In school, we are taught the following: Suppose you collect some data $X : x_1, x_2, ... x_n$. Regardless of the underlying distribution of $X$, you can always quantify the Standard Deviation of $X$ as:
$$ SD(X) = \sqrt{\frac{\sum_{i=1}^{n}(X_i - \bar{X})^2}{n}}$$
I am interested in learning about where this formula comes from. Informally, I can infer that the above formula is a function of how much each $x_i$ differs from the average - but I am interested in learning about the mathematical justifications as to why in theory, this formula can be applied to any data regardless of the underlying probability distribution.
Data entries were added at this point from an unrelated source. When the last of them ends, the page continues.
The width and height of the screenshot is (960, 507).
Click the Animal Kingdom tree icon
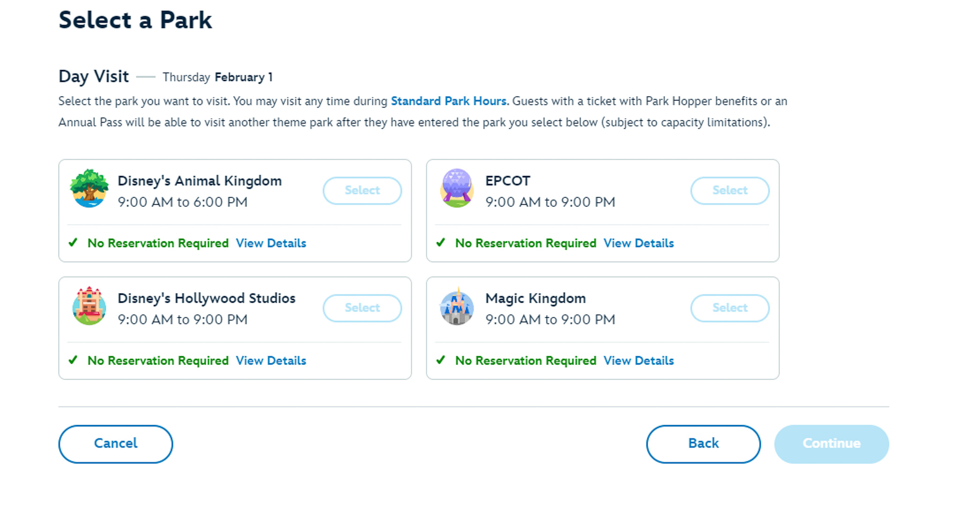[x=89, y=188]
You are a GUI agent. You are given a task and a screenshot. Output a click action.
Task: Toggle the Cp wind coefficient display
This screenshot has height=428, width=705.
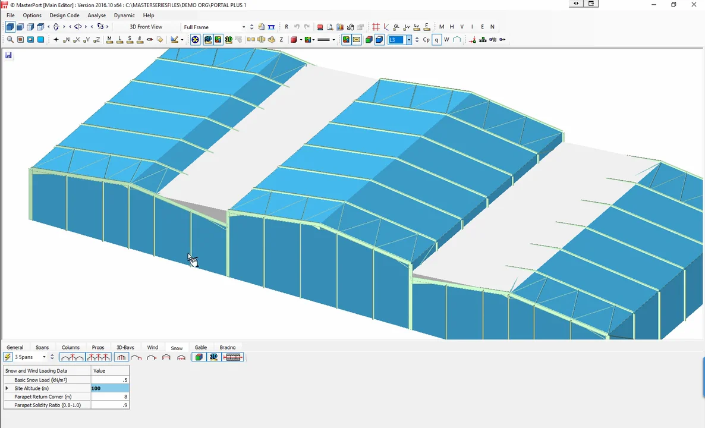click(x=426, y=40)
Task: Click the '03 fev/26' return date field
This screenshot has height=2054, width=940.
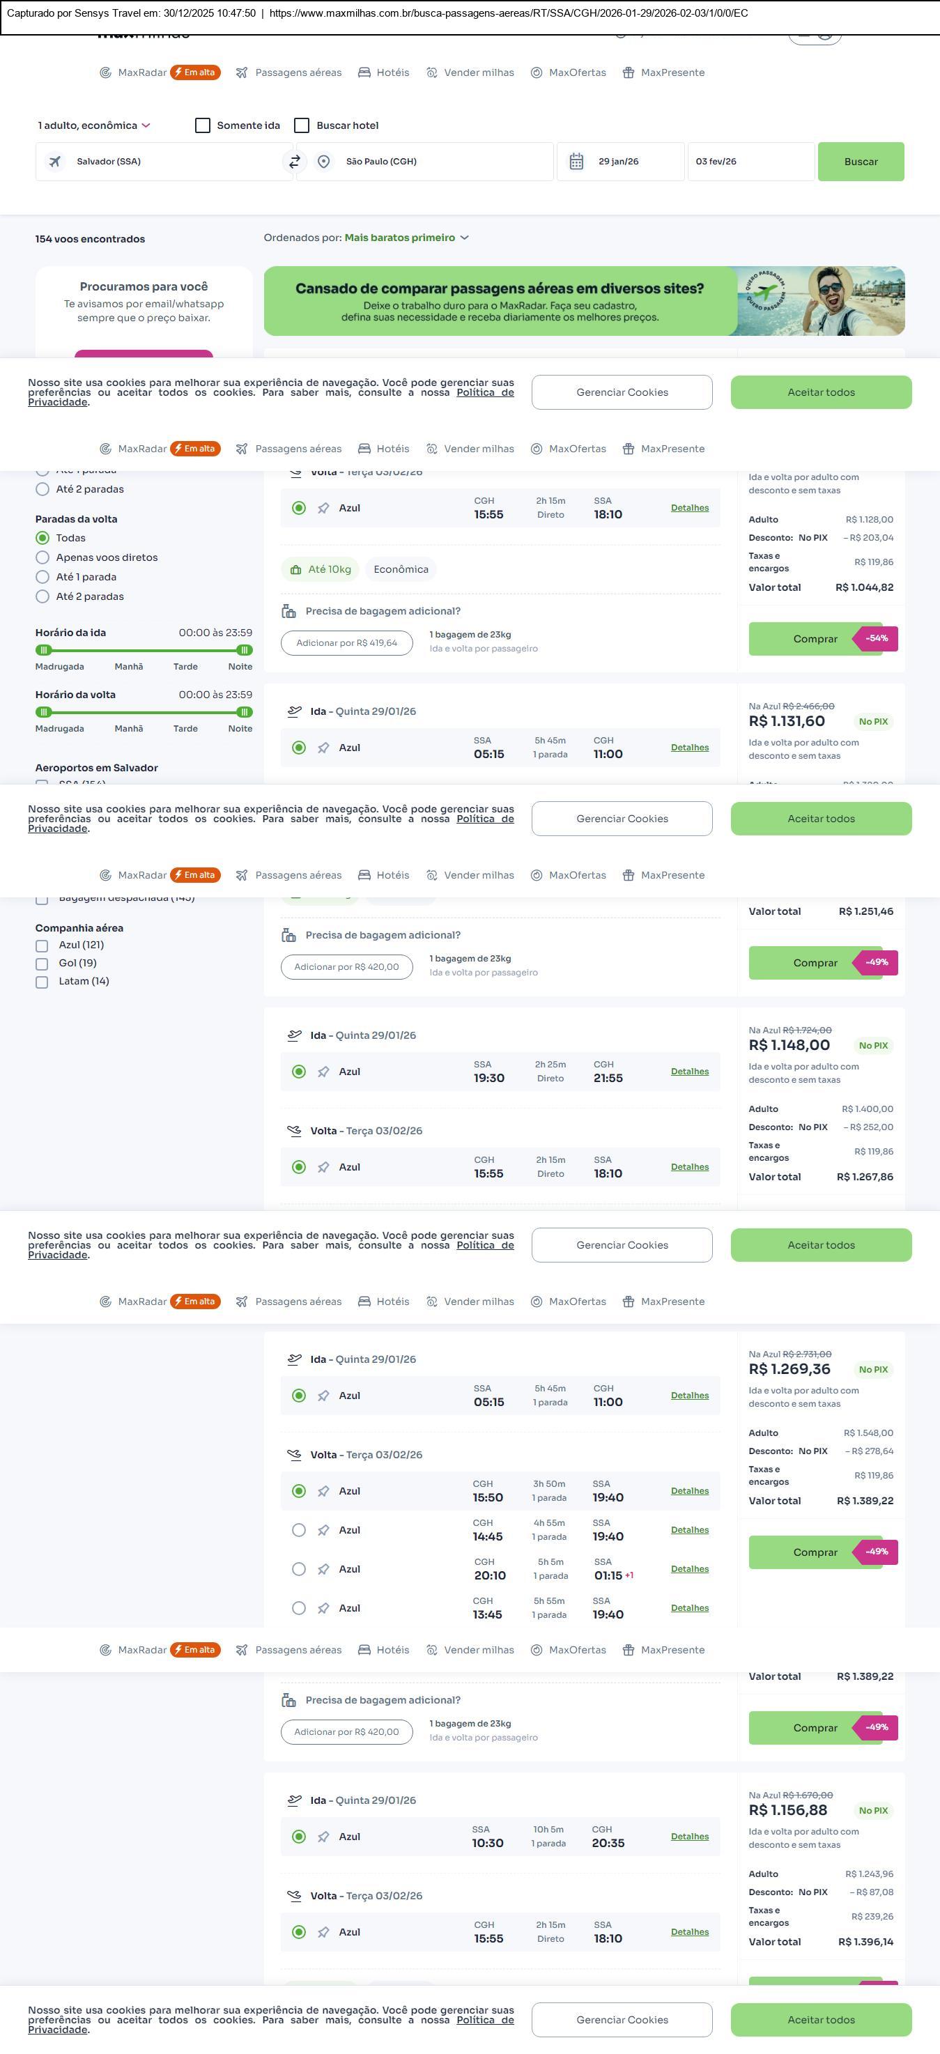Action: point(749,162)
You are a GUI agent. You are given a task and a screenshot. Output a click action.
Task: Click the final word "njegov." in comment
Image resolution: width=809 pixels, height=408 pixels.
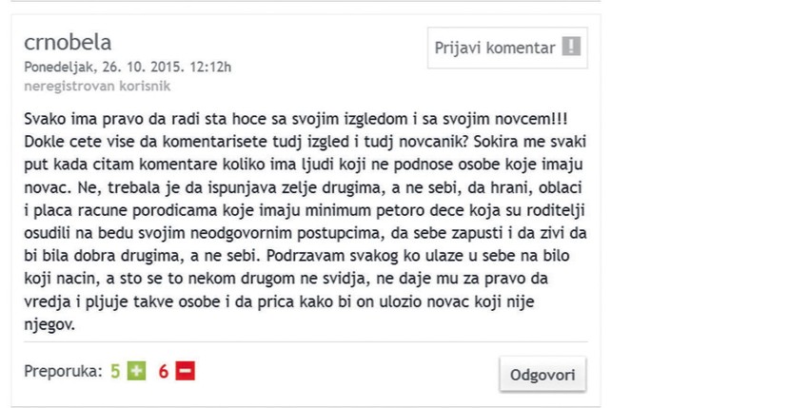pyautogui.click(x=49, y=323)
By doing some reading on this topic, here is what I have come up with so far:
- Suppose you have a Random Variable $X$ with a probability distribution $f(x)$. Suppose you also have a finite set of random observations from this same $f(x), X : x_1, x_2, ... x_n$. I am guessing (???) that regardless of what $f(x)$ is, the following statement is true:
$$ E(X) = \int x * f(x) dx \approx \frac{\sum x_i}{n}$$
- And by extension - suppose you have a Random Variable $X$ with a probability distribution $f(x)$. Suppose you also have a finite set of random observations from this same $f(x), X : x_1, x_2, ... x_n$. I am guessing (???) that regardless of what $f(x)$ is, the following statement is true:
$$ E(X^2) = \int x^2 * f(x) dx \approx \frac{\sum x_i ^2 }{n}$$
As I understand, these are useful results because they allow you to approximate a function of $f(x)$ without explicitly knowing what $f(x)$ is.
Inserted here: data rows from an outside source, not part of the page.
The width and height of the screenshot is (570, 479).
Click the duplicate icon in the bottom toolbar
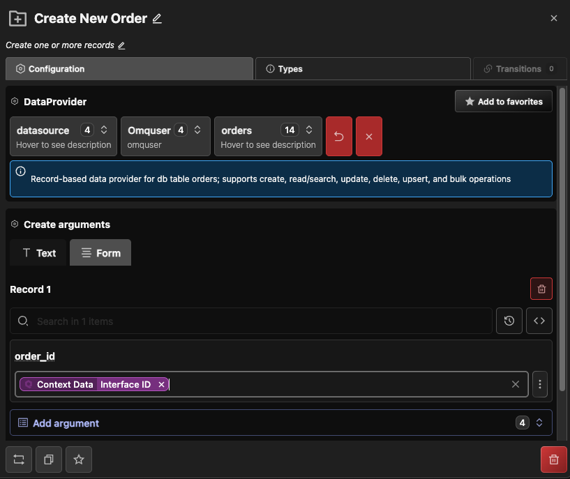pyautogui.click(x=49, y=459)

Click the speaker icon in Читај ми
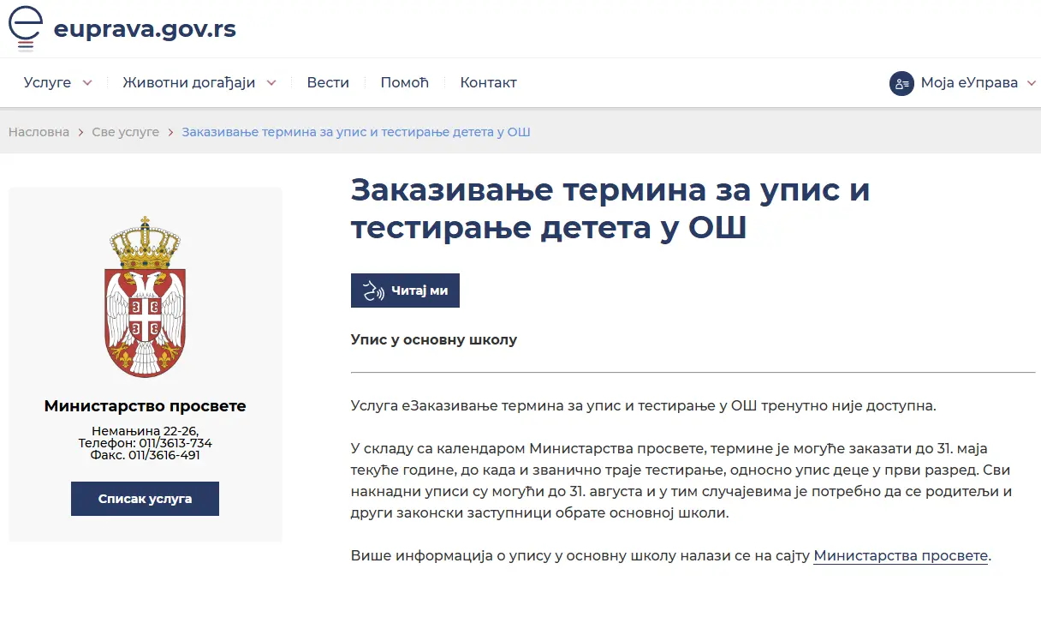pyautogui.click(x=373, y=291)
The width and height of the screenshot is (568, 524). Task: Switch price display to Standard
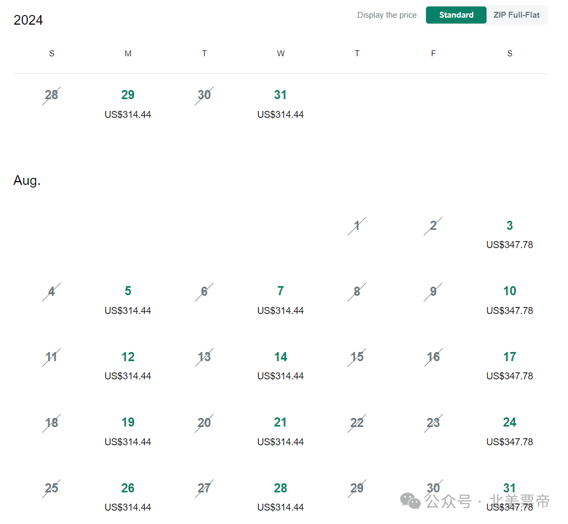[x=455, y=15]
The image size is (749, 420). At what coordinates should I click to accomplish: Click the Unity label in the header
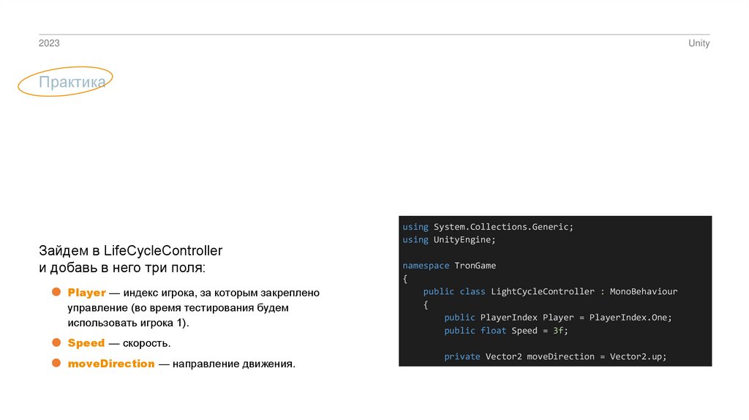[x=699, y=43]
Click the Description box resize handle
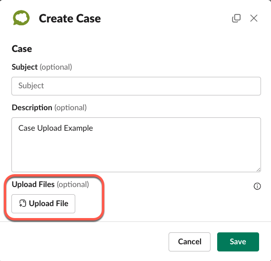The width and height of the screenshot is (271, 261). (259, 170)
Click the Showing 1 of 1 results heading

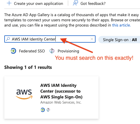[28, 67]
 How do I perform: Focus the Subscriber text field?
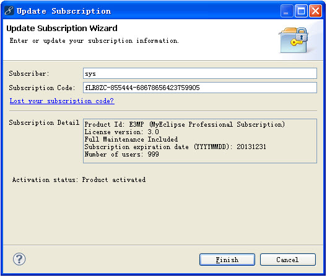[200, 73]
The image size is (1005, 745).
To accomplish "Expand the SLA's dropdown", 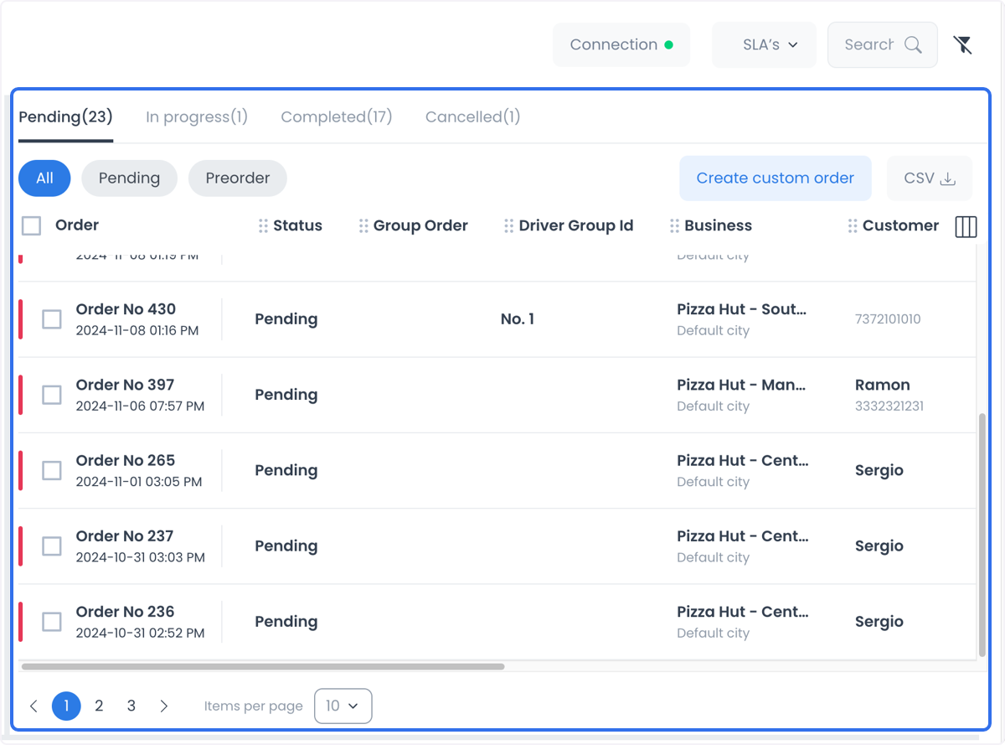I will pyautogui.click(x=764, y=45).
Using some basic algebra, I can see that:
$$ E(X^2) - (E(X))^2 = \frac{\sum x_i ^2 }{n} - \left[\frac{\sum x_i}{n}\right]^2 = \frac{\sum_{i=1}^{n}(X_i - \bar{X})^2}{n}$$
And $ E(X^2) - (E(X))^2$ is how we define the Variance of $X$ denoted by $Var(X)$ : And thus we know the Standard Deviation of $X$ - without relying on the underlying probability distribution of $X$ i.e. $f(x)$
Can someone please tell me if my analysis is correct?
Thanks!
PS: Can we use Law of Large Numbers to Prove that:
$$ \frac{1}{n} \sum_{i=1}^n x_i^k \xrightarrow{} \int_{\mathbb R} x^k \cdot f(x) \mathrm{d}x $$